(Saved data entries)
=-=-=

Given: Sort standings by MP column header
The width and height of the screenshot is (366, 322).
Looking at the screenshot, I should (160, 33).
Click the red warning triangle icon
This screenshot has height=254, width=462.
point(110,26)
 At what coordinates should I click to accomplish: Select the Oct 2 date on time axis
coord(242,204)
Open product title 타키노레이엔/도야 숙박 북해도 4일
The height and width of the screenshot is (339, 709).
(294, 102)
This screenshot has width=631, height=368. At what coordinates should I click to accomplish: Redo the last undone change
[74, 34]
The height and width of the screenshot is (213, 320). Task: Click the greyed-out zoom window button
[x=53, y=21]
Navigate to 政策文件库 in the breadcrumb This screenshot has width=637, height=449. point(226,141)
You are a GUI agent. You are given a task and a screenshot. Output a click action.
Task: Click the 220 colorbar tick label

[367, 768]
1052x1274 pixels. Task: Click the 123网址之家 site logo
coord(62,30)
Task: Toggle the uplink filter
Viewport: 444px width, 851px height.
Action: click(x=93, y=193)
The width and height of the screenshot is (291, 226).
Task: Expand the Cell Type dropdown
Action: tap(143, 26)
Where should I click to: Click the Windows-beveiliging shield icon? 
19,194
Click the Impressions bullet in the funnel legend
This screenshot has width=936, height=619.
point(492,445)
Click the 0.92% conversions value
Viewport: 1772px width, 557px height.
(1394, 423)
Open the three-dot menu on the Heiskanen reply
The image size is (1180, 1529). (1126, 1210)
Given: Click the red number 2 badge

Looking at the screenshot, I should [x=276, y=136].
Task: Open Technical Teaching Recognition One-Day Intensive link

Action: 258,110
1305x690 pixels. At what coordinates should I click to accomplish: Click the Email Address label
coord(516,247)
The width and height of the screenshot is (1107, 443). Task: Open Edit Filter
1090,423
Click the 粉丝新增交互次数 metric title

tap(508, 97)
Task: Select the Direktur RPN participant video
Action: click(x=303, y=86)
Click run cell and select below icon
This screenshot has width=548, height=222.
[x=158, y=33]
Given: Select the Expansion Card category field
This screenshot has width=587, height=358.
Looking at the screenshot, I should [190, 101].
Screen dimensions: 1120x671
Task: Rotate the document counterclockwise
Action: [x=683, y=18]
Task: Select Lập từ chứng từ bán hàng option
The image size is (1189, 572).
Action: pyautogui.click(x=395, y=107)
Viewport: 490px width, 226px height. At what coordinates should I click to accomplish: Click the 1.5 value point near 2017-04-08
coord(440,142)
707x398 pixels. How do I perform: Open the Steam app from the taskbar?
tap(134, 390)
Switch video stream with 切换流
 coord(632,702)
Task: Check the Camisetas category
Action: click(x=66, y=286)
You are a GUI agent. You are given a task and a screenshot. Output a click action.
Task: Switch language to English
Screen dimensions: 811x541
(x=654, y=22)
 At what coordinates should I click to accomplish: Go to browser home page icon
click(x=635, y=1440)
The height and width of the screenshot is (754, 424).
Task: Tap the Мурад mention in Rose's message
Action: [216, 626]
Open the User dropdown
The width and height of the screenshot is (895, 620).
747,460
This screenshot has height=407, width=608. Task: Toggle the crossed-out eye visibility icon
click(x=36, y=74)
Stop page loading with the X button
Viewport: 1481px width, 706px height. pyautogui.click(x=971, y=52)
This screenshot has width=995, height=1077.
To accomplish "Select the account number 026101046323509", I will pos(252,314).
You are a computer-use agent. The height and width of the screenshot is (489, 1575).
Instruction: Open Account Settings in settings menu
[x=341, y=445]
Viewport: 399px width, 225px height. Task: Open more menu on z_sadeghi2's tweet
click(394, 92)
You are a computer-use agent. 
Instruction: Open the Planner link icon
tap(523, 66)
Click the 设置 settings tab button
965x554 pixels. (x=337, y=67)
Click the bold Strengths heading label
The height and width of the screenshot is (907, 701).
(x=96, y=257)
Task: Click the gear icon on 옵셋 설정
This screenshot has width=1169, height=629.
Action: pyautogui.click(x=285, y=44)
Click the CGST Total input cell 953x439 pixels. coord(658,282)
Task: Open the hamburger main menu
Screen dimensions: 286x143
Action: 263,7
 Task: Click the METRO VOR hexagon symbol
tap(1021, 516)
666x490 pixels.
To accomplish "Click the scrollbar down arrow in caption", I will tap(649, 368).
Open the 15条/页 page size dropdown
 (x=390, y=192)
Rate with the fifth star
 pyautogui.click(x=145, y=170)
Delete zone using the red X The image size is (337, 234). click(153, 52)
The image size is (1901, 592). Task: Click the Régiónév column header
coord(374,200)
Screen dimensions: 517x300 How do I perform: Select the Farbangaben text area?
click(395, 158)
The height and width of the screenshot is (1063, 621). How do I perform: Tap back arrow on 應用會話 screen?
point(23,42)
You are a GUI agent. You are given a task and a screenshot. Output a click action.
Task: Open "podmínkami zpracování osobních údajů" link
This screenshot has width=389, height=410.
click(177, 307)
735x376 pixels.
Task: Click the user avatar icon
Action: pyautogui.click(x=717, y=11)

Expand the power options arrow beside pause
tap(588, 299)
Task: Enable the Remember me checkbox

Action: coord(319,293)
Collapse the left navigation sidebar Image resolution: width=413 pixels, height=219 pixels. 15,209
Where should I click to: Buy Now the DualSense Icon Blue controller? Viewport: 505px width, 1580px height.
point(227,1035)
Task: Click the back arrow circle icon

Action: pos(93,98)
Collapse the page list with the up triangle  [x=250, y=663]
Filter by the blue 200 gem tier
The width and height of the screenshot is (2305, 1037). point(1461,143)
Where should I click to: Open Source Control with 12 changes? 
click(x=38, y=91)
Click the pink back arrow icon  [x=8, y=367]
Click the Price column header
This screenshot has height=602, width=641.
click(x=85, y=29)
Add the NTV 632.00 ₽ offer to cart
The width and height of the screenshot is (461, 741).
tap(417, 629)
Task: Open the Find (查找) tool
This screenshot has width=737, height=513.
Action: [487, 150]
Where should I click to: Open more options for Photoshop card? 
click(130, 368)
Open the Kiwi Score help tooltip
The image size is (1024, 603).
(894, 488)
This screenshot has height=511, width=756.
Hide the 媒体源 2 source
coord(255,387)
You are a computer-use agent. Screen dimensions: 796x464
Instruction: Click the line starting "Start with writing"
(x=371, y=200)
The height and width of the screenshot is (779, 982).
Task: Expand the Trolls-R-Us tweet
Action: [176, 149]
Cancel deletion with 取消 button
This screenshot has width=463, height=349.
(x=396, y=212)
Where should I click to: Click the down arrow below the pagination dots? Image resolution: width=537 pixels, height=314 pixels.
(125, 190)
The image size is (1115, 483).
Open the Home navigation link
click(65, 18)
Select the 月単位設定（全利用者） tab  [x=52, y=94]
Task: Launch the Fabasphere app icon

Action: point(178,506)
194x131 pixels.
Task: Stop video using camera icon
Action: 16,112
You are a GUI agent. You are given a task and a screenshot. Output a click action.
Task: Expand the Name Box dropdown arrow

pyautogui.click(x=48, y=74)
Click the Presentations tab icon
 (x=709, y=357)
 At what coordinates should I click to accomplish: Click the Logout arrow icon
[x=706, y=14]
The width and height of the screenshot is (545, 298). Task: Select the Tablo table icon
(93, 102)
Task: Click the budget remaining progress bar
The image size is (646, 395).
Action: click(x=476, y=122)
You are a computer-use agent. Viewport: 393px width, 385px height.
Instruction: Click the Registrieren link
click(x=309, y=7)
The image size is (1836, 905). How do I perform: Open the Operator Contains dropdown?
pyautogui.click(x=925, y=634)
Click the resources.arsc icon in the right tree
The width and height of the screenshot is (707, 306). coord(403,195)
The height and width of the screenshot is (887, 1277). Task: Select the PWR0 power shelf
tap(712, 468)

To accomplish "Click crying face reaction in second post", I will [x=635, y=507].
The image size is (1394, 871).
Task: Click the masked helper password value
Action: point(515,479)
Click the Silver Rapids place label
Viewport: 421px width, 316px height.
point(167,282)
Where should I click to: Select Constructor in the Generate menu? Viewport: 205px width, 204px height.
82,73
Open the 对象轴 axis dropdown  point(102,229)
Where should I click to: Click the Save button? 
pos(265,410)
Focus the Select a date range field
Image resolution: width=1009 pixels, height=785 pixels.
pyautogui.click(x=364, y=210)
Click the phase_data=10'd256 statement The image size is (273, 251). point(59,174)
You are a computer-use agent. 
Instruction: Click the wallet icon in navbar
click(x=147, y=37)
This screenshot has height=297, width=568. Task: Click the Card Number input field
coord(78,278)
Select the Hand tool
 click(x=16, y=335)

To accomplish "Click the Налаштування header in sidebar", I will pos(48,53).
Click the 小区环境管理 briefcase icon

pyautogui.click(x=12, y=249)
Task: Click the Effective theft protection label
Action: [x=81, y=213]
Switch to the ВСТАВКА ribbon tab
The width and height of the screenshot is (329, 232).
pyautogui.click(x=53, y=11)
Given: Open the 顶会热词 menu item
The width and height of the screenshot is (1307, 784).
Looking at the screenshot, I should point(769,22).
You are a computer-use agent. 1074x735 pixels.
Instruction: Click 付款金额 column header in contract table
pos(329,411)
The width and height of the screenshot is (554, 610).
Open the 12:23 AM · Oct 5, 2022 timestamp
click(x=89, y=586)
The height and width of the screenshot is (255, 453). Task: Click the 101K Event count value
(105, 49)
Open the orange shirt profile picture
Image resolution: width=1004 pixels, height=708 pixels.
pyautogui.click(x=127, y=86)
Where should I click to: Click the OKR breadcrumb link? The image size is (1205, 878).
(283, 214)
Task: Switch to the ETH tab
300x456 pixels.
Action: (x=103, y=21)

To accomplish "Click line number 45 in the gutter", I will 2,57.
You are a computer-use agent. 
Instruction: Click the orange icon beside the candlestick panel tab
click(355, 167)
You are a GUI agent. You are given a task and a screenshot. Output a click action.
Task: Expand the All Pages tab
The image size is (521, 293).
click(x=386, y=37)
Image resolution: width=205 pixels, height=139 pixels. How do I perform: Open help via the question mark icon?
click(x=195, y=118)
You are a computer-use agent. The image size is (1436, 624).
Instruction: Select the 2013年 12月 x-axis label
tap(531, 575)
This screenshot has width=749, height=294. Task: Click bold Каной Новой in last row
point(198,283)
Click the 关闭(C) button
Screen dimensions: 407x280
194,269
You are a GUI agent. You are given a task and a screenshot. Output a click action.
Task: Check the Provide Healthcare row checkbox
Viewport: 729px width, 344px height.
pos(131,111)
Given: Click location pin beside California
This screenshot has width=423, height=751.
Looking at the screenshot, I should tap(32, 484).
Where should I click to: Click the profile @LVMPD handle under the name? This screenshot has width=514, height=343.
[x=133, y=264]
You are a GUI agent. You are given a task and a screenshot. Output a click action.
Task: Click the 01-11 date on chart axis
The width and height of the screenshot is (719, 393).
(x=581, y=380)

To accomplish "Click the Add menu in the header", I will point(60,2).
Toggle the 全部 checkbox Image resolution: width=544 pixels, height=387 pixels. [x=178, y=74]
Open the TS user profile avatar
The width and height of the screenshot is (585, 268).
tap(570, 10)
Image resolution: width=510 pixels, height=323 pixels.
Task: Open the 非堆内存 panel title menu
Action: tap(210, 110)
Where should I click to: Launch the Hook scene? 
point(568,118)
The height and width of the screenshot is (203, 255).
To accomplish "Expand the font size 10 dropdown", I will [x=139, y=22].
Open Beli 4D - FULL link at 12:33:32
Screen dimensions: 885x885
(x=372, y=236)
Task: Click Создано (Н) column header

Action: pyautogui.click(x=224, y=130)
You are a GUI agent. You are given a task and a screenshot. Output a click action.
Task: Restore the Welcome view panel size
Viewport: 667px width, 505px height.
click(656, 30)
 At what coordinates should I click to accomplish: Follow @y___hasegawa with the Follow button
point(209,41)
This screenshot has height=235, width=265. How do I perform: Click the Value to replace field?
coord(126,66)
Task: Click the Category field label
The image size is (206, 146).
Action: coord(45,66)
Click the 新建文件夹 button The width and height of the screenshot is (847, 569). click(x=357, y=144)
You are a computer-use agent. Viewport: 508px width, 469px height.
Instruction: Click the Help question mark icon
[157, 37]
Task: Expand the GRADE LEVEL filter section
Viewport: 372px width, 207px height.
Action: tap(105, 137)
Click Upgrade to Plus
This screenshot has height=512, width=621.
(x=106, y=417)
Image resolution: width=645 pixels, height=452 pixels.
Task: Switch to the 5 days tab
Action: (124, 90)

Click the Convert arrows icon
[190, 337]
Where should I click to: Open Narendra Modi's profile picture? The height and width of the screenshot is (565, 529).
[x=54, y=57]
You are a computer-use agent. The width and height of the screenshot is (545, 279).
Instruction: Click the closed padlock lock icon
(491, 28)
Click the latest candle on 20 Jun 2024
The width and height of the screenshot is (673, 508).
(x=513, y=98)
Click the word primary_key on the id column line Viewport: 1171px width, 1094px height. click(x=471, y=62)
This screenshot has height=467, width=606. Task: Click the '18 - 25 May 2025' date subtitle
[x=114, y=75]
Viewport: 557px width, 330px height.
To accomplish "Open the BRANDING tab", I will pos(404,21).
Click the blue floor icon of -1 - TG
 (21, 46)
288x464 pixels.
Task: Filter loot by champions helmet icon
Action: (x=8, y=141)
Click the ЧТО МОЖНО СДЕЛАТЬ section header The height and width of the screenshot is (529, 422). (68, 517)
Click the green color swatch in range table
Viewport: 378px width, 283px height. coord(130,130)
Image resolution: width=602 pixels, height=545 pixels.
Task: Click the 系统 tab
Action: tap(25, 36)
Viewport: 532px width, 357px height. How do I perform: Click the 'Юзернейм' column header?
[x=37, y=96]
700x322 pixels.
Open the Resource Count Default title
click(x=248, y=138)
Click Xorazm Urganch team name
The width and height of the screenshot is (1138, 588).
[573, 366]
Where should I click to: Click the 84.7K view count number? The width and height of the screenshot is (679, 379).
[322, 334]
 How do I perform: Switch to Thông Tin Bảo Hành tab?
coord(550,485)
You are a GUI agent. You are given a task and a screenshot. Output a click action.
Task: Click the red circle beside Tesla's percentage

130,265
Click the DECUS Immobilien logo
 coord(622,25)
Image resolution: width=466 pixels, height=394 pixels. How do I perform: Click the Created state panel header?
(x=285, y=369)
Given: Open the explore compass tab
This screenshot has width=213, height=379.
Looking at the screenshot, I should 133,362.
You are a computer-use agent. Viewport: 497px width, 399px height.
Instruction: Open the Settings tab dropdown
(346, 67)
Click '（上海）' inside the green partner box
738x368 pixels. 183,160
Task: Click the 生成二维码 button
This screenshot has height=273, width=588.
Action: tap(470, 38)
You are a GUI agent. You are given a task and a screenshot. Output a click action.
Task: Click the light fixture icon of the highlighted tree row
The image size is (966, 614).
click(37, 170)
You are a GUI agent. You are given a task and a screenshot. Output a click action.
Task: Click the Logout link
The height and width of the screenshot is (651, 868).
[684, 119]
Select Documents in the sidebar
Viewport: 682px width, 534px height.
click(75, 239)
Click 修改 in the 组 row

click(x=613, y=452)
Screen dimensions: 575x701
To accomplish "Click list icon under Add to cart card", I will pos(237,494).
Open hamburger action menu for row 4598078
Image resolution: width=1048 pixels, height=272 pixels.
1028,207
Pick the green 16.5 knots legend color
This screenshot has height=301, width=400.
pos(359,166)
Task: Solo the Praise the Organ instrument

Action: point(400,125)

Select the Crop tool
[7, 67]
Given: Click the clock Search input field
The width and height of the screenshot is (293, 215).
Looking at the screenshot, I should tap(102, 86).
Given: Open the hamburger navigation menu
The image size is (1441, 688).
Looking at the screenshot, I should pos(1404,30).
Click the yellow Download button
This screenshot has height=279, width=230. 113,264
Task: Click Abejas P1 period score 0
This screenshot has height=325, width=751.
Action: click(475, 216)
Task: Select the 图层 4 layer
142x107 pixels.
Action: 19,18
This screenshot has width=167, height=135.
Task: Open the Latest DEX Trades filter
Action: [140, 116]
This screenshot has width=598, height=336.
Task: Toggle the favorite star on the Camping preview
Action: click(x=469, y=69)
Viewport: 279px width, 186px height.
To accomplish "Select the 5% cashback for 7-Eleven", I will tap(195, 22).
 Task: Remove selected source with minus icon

=-=-=

Starting at the line that has "Open the 15条/页 page size dropdown" in the records above, restate word for word every line until the one that has "Click the Price column header", and include that one as well.

# TASK RESULT
Open the 15条/页 page size dropdown
 (x=390, y=192)
Rate with the fifth star
 pyautogui.click(x=145, y=170)
Delete zone using the red X The image size is (337, 234). click(153, 52)
The image size is (1901, 592). Task: Click the Régiónév column header
coord(374,200)
Screen dimensions: 517x300 How do I perform: Select the Farbangaben text area?
click(395, 158)
The height and width of the screenshot is (1063, 621). How do I perform: Tap back arrow on 應用會話 screen?
point(23,42)
You are a GUI agent. You are given a task and a screenshot. Output a click action.
Task: Open "podmínkami zpracování osobních údajů" link
This screenshot has width=389, height=410.
click(177, 307)
735x376 pixels.
Task: Click the user avatar icon
Action: pyautogui.click(x=717, y=11)

Expand the power options arrow beside pause
tap(588, 299)
Task: Enable the Remember me checkbox

Action: coord(319,293)
Collapse the left navigation sidebar Image resolution: width=413 pixels, height=219 pixels. 15,209
Where should I click to: Buy Now the DualSense Icon Blue controller? Viewport: 505px width, 1580px height.
point(227,1035)
Task: Click the back arrow circle icon

Action: pos(93,98)
Collapse the page list with the up triangle  [x=250, y=663]
Filter by the blue 200 gem tier
The width and height of the screenshot is (2305, 1037). point(1461,143)
Where should I click to: Open Source Control with 12 changes? 
click(x=38, y=91)
Click the pink back arrow icon  [x=8, y=367]
Click the Price column header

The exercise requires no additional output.